[BEGIN]

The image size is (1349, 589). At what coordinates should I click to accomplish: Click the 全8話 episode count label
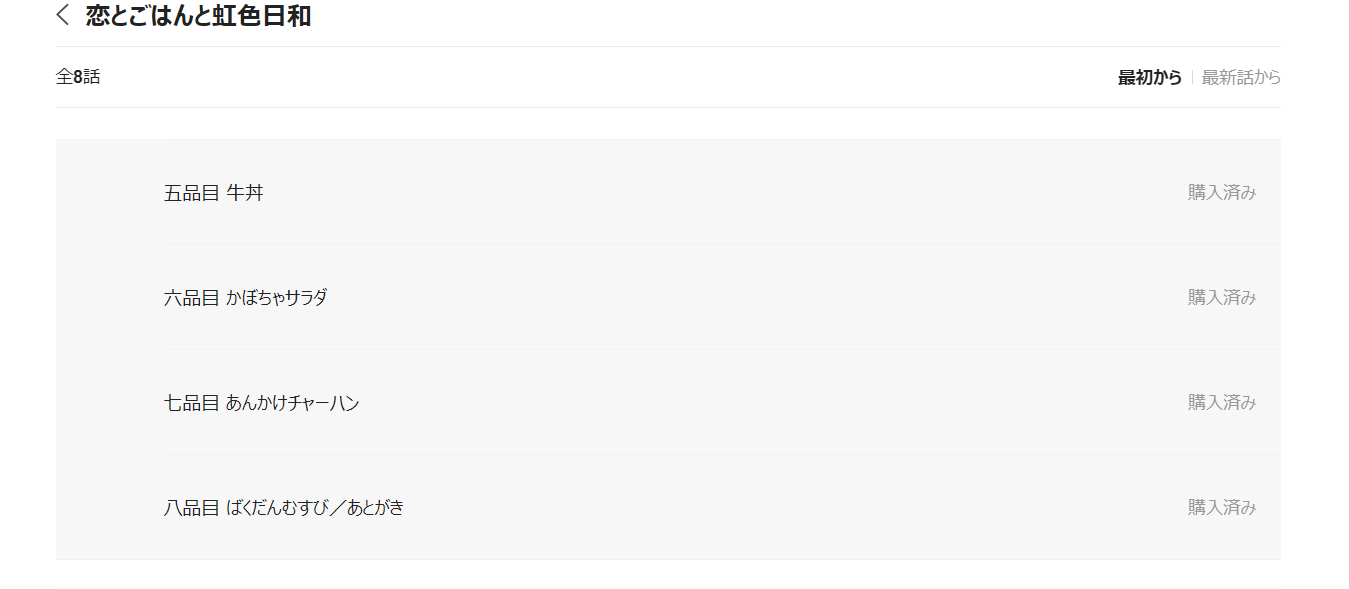click(x=78, y=77)
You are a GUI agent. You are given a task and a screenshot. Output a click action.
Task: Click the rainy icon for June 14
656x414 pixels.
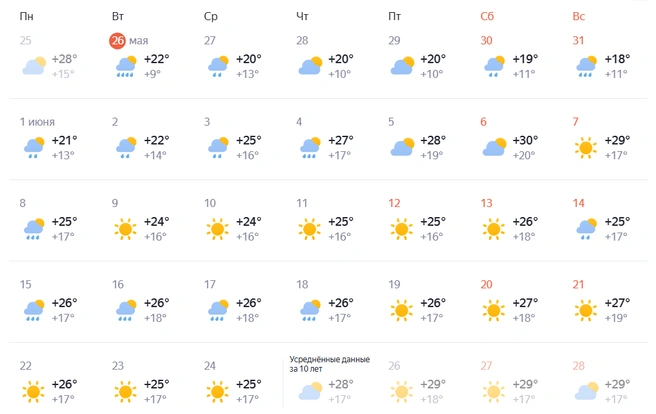point(586,229)
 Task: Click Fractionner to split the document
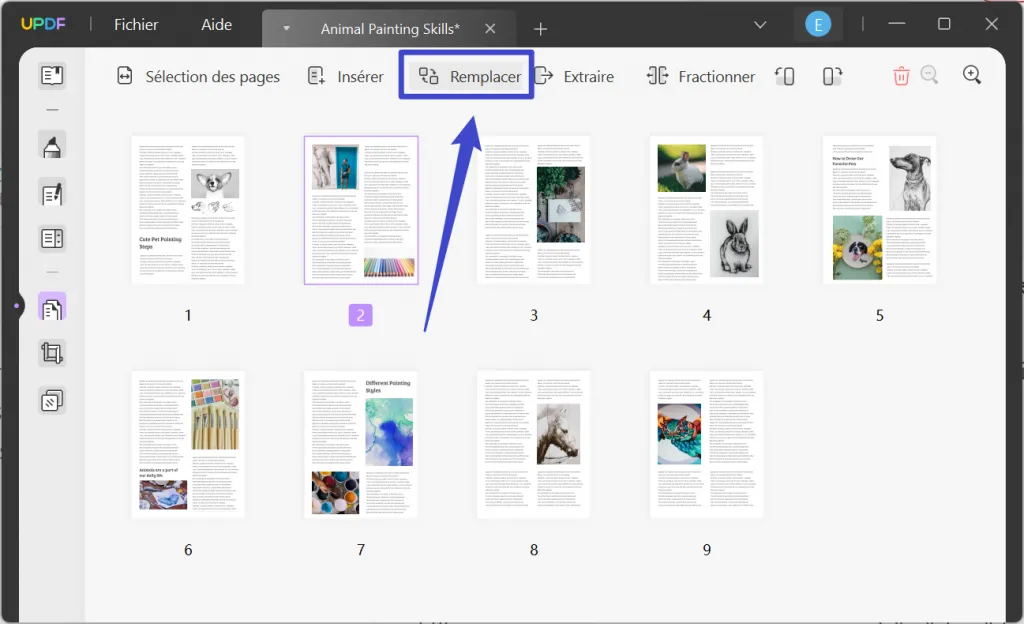click(700, 75)
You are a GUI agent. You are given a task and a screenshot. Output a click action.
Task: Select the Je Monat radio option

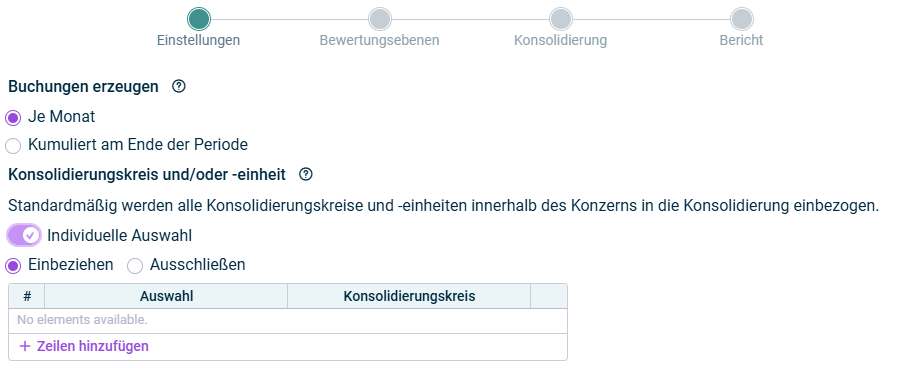pos(13,118)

[END]

:: Aim of the exercise ::
Copy out the listing above, swapping "GUI agent" for "screen assistant" and keeping every other part the same. Leave the pictures out.

:: The answer ::
The image size is (1349, 589). At what coordinates should I click to accomplish: Click the 全8話 episode count label
click(x=78, y=77)
You are a screen assistant. You are given a task and a screenshot. Output a click action.
Task: Click the rainy icon for June 14
656x414 pixels.
point(586,229)
 Task: Click Fractionner to split the document
click(700, 75)
You are a screen assistant. You are given a task and a screenshot. Output a click action.
Task: Select the Je Monat radio option

pos(13,118)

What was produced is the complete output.